MATERIALS AND METHODS: Seventy RBC blocks were prepared and assigned to either 0 or 24 h repair stage. Each stage was divided into seven groups: a control group with no surface roughening or applied adhesive, a surface-roughened group with no applied adhesive, two surface-roughened groups treated with a G-aenial Bond adhesive and a BeautiBond Multi adhesive, two surface-roughened groups treated with the previously-mentioned adhesives as well as silane coupling agents, and one group treated with a Single Bond Universal silane-containing adhesive. Microtensile bond strength (μTBS) measurements were performed after the repaired RBC blocks of each group (n = 5) had been immersed in a 37 °C water bath for 24 h. The failure mode of each sample was determined, and the data were analyzed via one-way analysis of variance and Dunnett's test (p = 0.05).
RESULTS: Regardless of the repair stage, the μTBS values of the adhesive-only and silane-adhesive groups did not differ significantly from those of the control group (p > 0.05). Only the no-adhesive groups exhibited a significantly time-dependent increase in adhesive failure rate.
CONCLUSION: Our results suggest that the application of adhesives either with or without silane can significantly increase the bond strength of repairs to RBCs polymerized within 24 h.

Introduction

Direct resin-based composite (RBC) restoration is a widely used treatment with many advantages, including the preservation of tooth structure, high esthetic appearance, and rapid and time-saving. Even though long-term studies have indicated that amalgam exhibits better longevity than an RBC, the tooth-coloration characteristics of RBCs and the superior bonding ability of adhesives have enabled the application of RBCs not only to anterior teeth, but also posterior teeth or stress-bearing areas with a satisfactory long-term survival rate in daily practice.2, 3, 4

In clinics, filling defects, such as insufficient filling, voids, excessive reduction, spacing at the proximal surface, or color not matching the surrounding tooth substrate, may be detected immediately after the filling or finishing procedures on the same day or later after a short period. The ideal solution for such problems is to remove the RBC restoration completely and refill with RBC to obtain satisfactory results. Such a complete removal procedure is, however, time-consuming and detrimental to the tooth substrate. The RBC repair method, which is a technique performed by adding RBCs directly onto the previous RBC restoration or removing the defective portion of the previous RBC restoration and refilling, is considered an appropriate means to replace the traditional complete-replacement method8, 9, 10, 11 and also adheres to the concept of minimal intervention.

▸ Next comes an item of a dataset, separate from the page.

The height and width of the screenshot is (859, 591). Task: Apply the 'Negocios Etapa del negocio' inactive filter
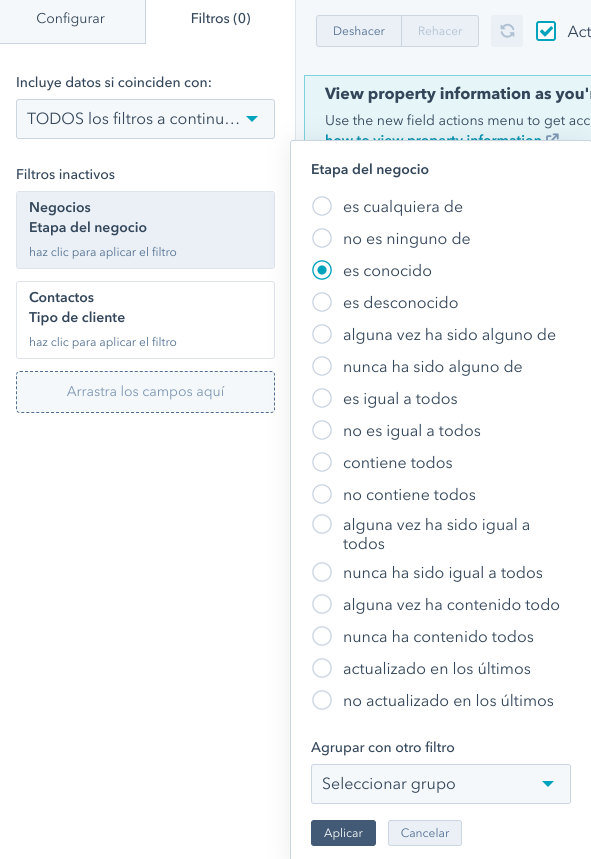tap(145, 228)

It is widely known that the superficial layer of either RBC or an adhesive is a poorly polymerized resin-rich layer referred to as the oxygen-inhibited layer (OIL) that originates from exposure of the resin matrix to oxygen during polymerization.13, 14, 15, 16 Several studies have mentioned that the existence of the OIL may promote the adhesion of newly added RBC onto a previous RBC restoration.16, 17, 18 However, it has also been reported that the bond strength of an RBC repair had no correlation with the existence of the OIL. Other studies have indicated that the immediate application of an adhesive can effectively improve the bonding ability of new RBC to existing RBC during the early repair period. Silane has been reported to improve the wetting ability of RBCs and to react with the silica ingredients of fillers to form siloxane bonds during RBC repair.19, 20, 21 Its application is therefore recommended to provoke a chemical reaction with the filler of an existing RBC and promote the adhesion of new RBC., However, other studies have reported no improvements in bond strength after the application of silane.,

Adhesive application has been simplified to a one-step procedure. However, it is still not clear whether the application of silane on the roughened surface of RBC polymerized for 24 h is necessary in this procedure to restore the bonding capacity to its original level. Surface roughening via sandblasting and/or the application of hydrofluoric acid is a frequently used method for generating irregularities and increasing the bonding area to achieve better bonding results.,, However, these methods are hazardous and difficult to perform intraorally despite their outstanding in vitro results.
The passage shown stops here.